• What you are asked to do: List every line of the material below that contains the string "height".

[Screen-element location records]
»»

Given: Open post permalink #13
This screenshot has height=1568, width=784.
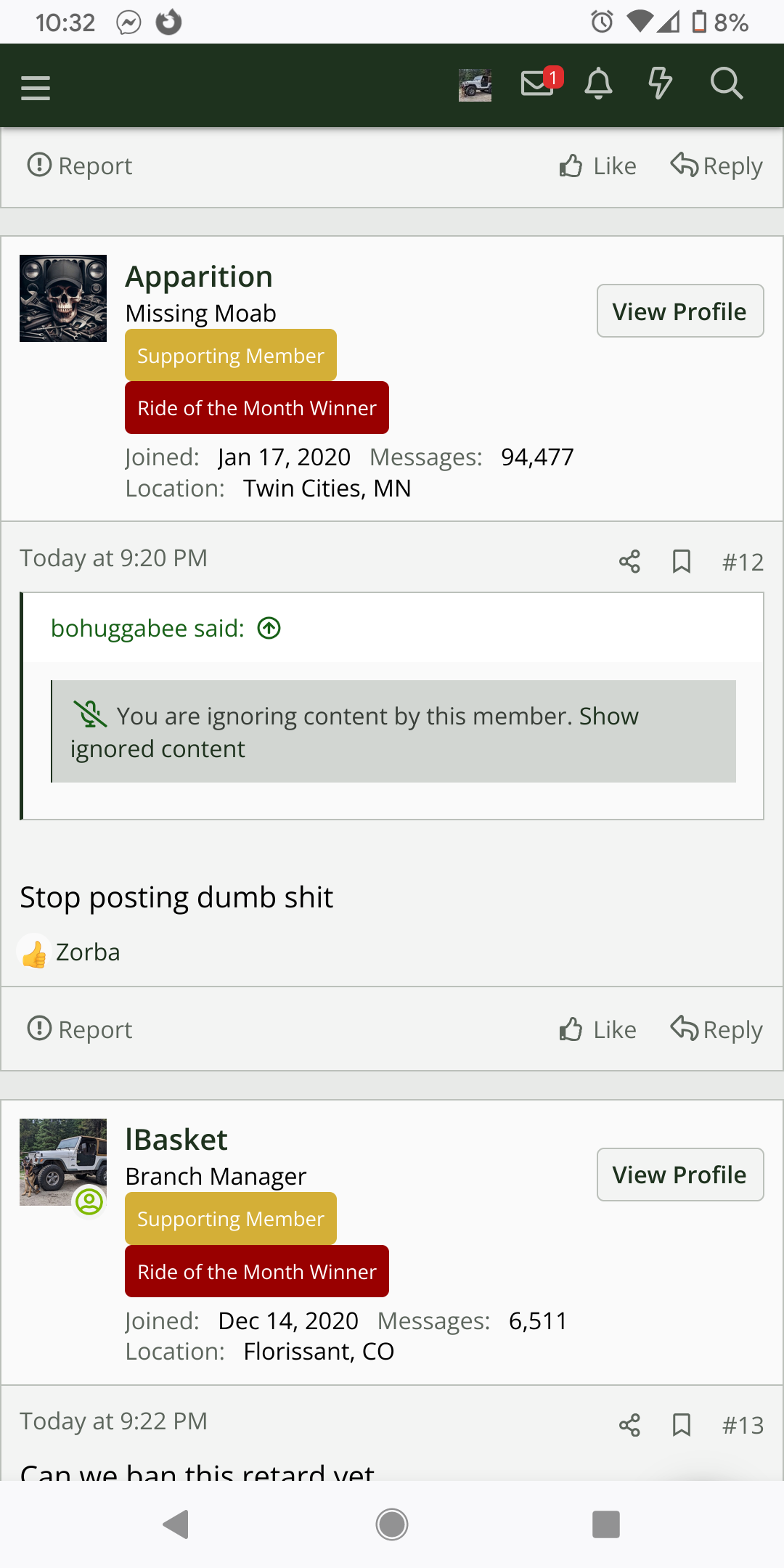Looking at the screenshot, I should (x=743, y=1424).
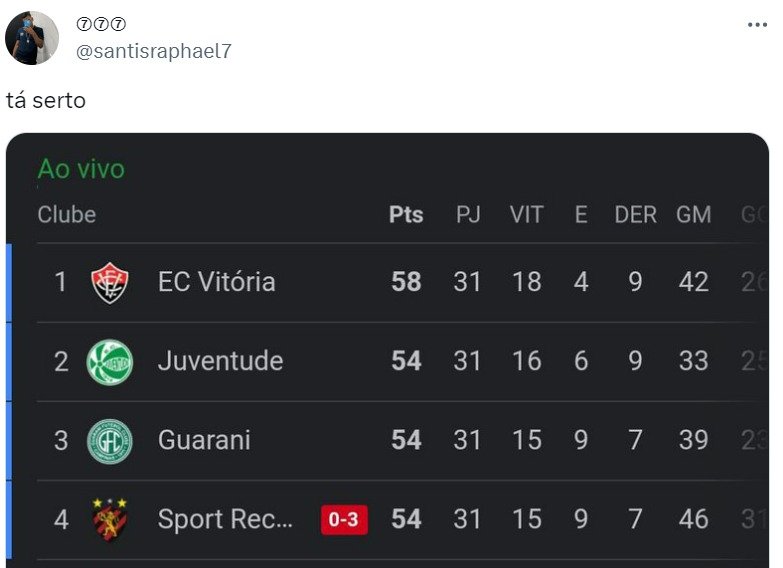Click the tweet text tá serto
The width and height of the screenshot is (783, 568).
(x=46, y=100)
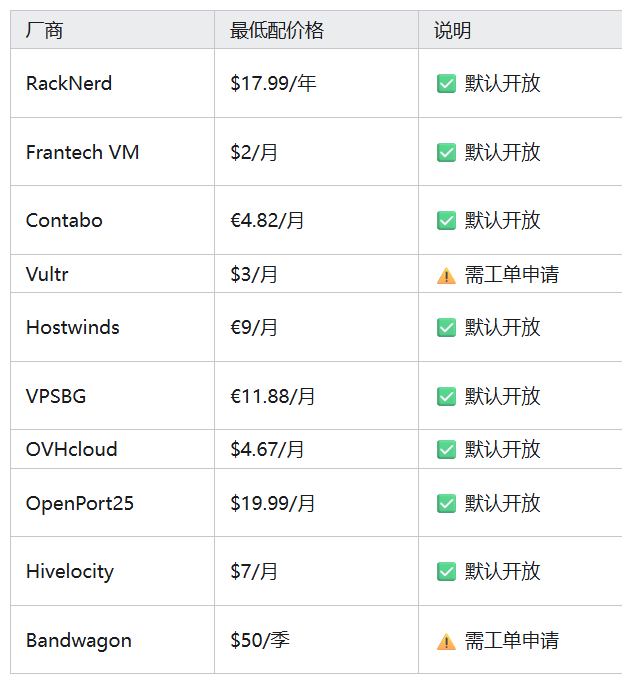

««

• Exercise result:
This screenshot has height=1568, width=784.
The width and height of the screenshot is (783, 568).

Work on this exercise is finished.